=== Brief ===
Each line of the records containing "Open" is to be copied out and returned.

=== Data for this exercise ===
________________________

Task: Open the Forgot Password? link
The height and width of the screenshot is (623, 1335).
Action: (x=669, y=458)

________________________

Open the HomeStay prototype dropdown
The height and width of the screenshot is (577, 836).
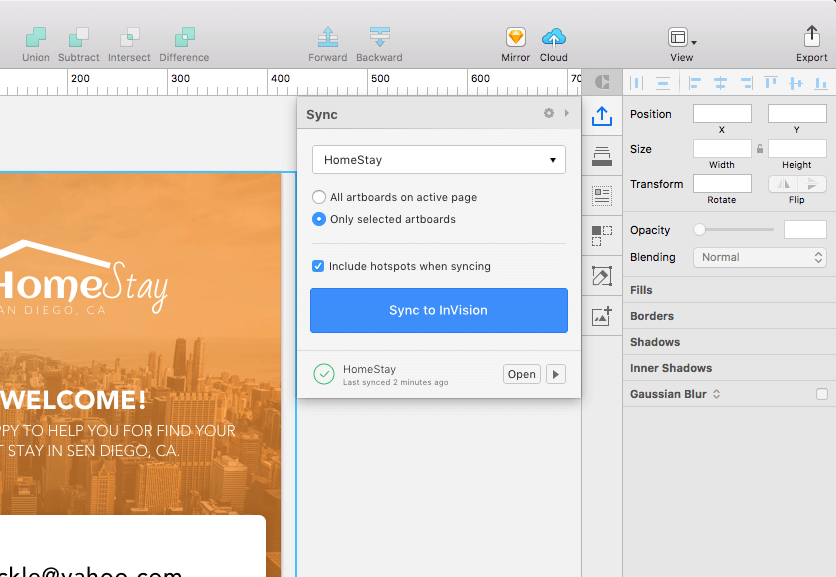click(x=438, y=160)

________________________

=== Answer to this problem ===
Task: Open the Forgot Password? link
Open the HomeStay prototype dropdown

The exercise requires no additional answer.